# Great tip on easy way to peeling potatoes



## Reble (Jul 27, 2012)

http://video.google....897927147969009#


----------



## Riverrose28 (Jul 27, 2012)

sorry, I have dial up can't watch videos!


----------



## Sonya (Jul 27, 2012)

I didn't know Mary Ann from Gilligans Isle had a cooking show! She looks awesome too.

Riverrose, she scored the potatoe skin right in the middle all the way around (just cutting into the potatoe slightly)...then she boiled it for 15mins and then put it in ice water for a few seconds. When she took it out of the water she just grabbed it by the ends and pulled the skin off in one easy motion, it seperated where it was scored.


----------



## vickie gee (Jul 28, 2012)

I will have to try this! Thanks for posting.

My mother-in-law showed me a little trick for getting the skins off of tomatoes quickly. You just heat up a pan of water until the almost boiling point (bubbles sticking to the bottom of the pan) and put the tomato in the water for about 4 or 5 seconds. Take it out with tongs or a big teflon spoon and pierce the skin and slide it right off. Do the tomatoes one at a time, like a little assembly line.


----------



## Reble (Jul 28, 2012)

vickie gee said:


> I will have to try this! Thanks for posting.
> 
> My mother-in-law showed me a little trick for getting the skins off of tomatoes quickly. You just heat up a pan of water until the almost boiling point (bubbles sticking to the bottom of the pan) and put the tomato in the water for about 4 or 5 seconds. Take it out with tongs or a big teflon spoon and pierce the skin and slide it right off. Do the tomatoes one at a time, like a little assembly line.

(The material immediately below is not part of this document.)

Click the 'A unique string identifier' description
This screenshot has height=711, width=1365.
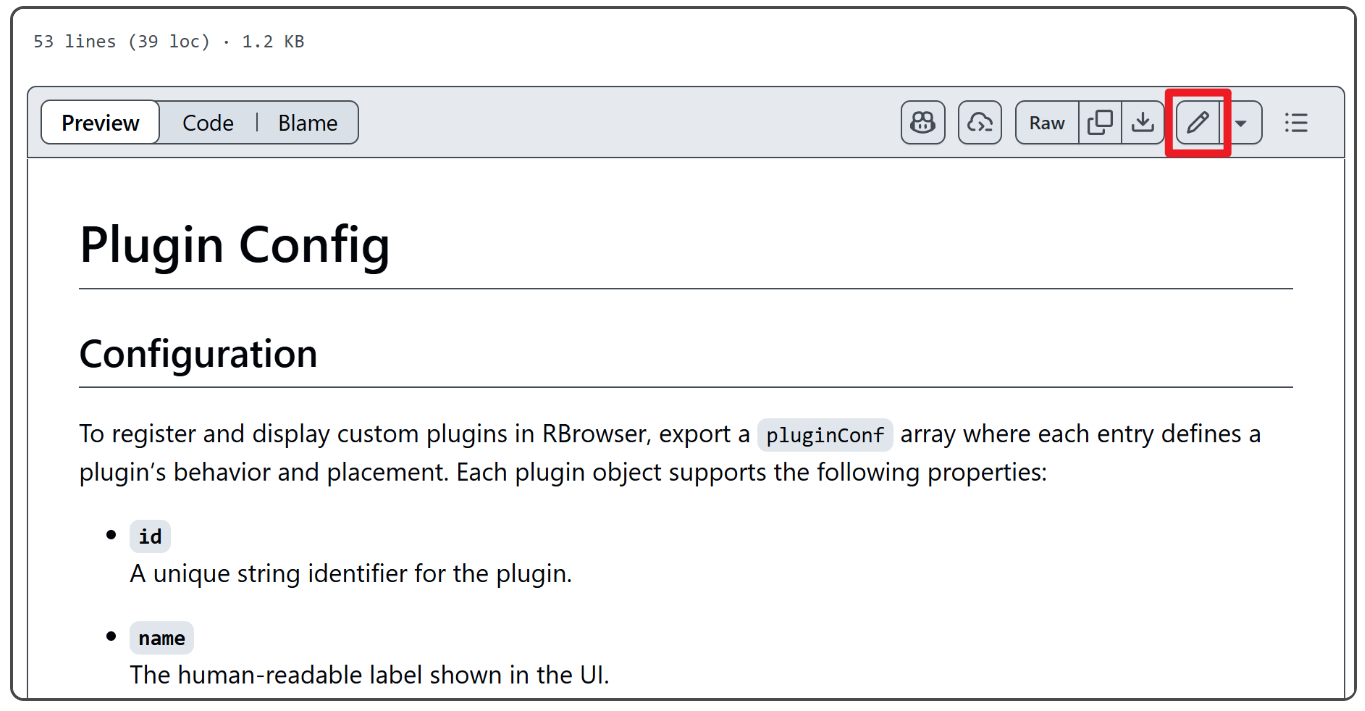pyautogui.click(x=350, y=574)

That is also good to know.

If any one else have some good cooking tips please go ahead a post them..


----------



## jleonard (Jul 28, 2012)

I saw the potato trick a few weeks ago and am dying to try it but I always leave the skins on so don't have much use for it. This video on corn is awesome though and works great! I am planning to try it on barbequed corn soon, don't see why it wouldn't work the same way.


----------



## vickie gee (Jul 28, 2012)

Oh, I must try the corn one. Loved the accent, but my corn does not have hair! Silks, yes.

Riverrose,

What she did was cook corn on the cob in the microwave. She did nothing to the ears. No shucking, no cutting, no pulling tassles. She cooked 3 minutes per ear, so cooking two at a time allowed 6 minutes. Then she took it out (being careful not to burn herself). She then cut the wider end of the ear off (just past "the hump" as she described it). All she had left to do was SQUEEZE the narrow end of the ear and then the corn just slid out "wallah" clean and cooked.


----------



## minimomNC (Jul 29, 2012)

I am so impressed with the corn thing, will be trying that one for sure. We love fresh corn.


----------



## Jill (Jul 29, 2012)

That is pretty neat and we'll be trying the corn thing, too! It's so good this time of year





For potatoes, have you all ever used the Yukon Gold potatoes? We had not until recently and I was surprised how much better they are than "regular" (insert any type!) potatoes. They make the best mashed potatoes out there. When I make them, I cut them up w/ the skins on and boil them and make the mashed potatoes w/ the skins, too. It's really yummy


----------



## Sonya (Jul 29, 2012)

I am doing that corn thing tomorrow, thanks for sharing.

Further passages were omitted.